20 Bei Zusammentreffen von Ansprüchen werden die Familienleistungen gemäß Art. 68 Abs. 2 der VO Nr. 883/2004 nach den Rechtsvorschriften gewährt, die nach Absatz 1 Vorrang haben. Ansprüche auf Familienleistungen nach anderen widerstreitenden Rechtsvorschriften werden bis zur Höhe des nach den vorrangig geltenden Rechtsvorschriften vorgesehenen Betrags ausgesetzt; erforderlichenfalls ist ein Unterschiedsbetrag in Höhe des darüber hinausgehenden Betrags der Leistungen zu gewähren (wobei allerdings der Unterschiedsbetrag, wenn der entsprechende Leistungsanspruch ausschließlich durch den Wohnort ausgelöst wird, nicht für Kinder gewährt werden muss, die in einem anderen Mitgliedstaat wohnen). Offensichtlich ausgehend davon hat der Revisionswerber für die Zeit seiner Beschäftigung in Österreich (fünf Monate) eine Differenzzahlung und den in § 33 Abs. 3 EStG 1988 normierten Kinderabsetzbetrag von monatlich 58,40 Euro für jedes Kind bezogen.

21 Für den Fall, dass nach den Rechtsvorschriften des für die Gewährung von Familienleistungen zuständigen Mitgliedstaats der Bezug von Leistungen der sozialen Sicherheit oder sonstiger Einkünfte bestimmte Rechtswirkungen hat, sieht Art. 5 lit. a der VO Nr. 883/2004 vor, dass die entsprechenden Rechtsvorschriften auch bei Bezug von nach den Rechtsvorschriften eines anderen Mitgliedstaats gewährten gleichartigen Leistungen oder bei Bezug von in einem anderen Mitgliedstaat erzielten Einkünften anwendbar sind. Daraus folgt, dass die Slowakische Republik als "zuständiger Mitgliedstaat" Zeiträume, in denen der Revisionswerber die österreichischen Differenzzahlungen bzw. den Kinderabsetzbetrag bezogen hat, gegebenenfalls zu berücksichtigen hätte. Dass hingegen in Österreich der Bezug von slowakischer Familienbeihilfe durch den Revisionswerber bzw. seine Ehefrau für die Frage des Anspruches auf den Alleinverdienerabsetzbetrag oder den Kinderfreibetrag einzurechnen seien, ergibt sich aus Art. 5 lit. a der VO Nr. 883/2004 nicht.

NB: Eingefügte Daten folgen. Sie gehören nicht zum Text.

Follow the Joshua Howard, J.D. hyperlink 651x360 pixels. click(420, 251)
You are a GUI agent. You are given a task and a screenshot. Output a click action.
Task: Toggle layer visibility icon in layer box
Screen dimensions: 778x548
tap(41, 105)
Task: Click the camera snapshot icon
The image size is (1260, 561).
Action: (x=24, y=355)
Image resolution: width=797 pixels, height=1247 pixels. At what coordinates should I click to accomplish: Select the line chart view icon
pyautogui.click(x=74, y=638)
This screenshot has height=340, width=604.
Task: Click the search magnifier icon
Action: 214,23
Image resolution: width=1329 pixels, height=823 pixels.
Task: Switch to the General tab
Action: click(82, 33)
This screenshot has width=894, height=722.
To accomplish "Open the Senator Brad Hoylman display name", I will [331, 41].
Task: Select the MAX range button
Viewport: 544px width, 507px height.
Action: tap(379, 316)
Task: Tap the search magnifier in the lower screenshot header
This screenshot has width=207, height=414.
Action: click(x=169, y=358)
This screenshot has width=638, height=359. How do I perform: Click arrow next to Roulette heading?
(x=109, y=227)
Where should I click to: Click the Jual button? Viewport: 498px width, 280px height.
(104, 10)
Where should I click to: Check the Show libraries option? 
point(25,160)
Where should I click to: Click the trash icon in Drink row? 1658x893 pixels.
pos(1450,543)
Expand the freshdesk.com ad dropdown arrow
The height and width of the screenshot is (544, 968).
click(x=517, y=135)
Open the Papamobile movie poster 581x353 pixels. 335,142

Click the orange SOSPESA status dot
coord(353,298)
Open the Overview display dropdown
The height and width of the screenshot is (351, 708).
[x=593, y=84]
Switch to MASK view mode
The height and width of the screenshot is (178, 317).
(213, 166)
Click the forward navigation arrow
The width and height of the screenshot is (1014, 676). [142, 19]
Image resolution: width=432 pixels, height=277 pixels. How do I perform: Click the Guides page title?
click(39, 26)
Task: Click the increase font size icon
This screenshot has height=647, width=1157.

22 Schon deshalb erweist sich die Revision als unbegründet, weshalb nicht zu prüfen ist, ob der Kinderfreibetrag und der Alleinverdienerabsetzbetrag überhaupt als Familienleistungen iSd Verordnung (EG) Nr. 883/2004 angesehen werden können.

23 Die Revision war somit gemäß § 42 Abs. 1 VwGG abzuweisen. 24 Der Ausspruch über den Aufwandersatz gründet sich auf die §§ 47 ff VwGG in Verbindung mit der VwGH-Aufwandersatzverordnung 2014.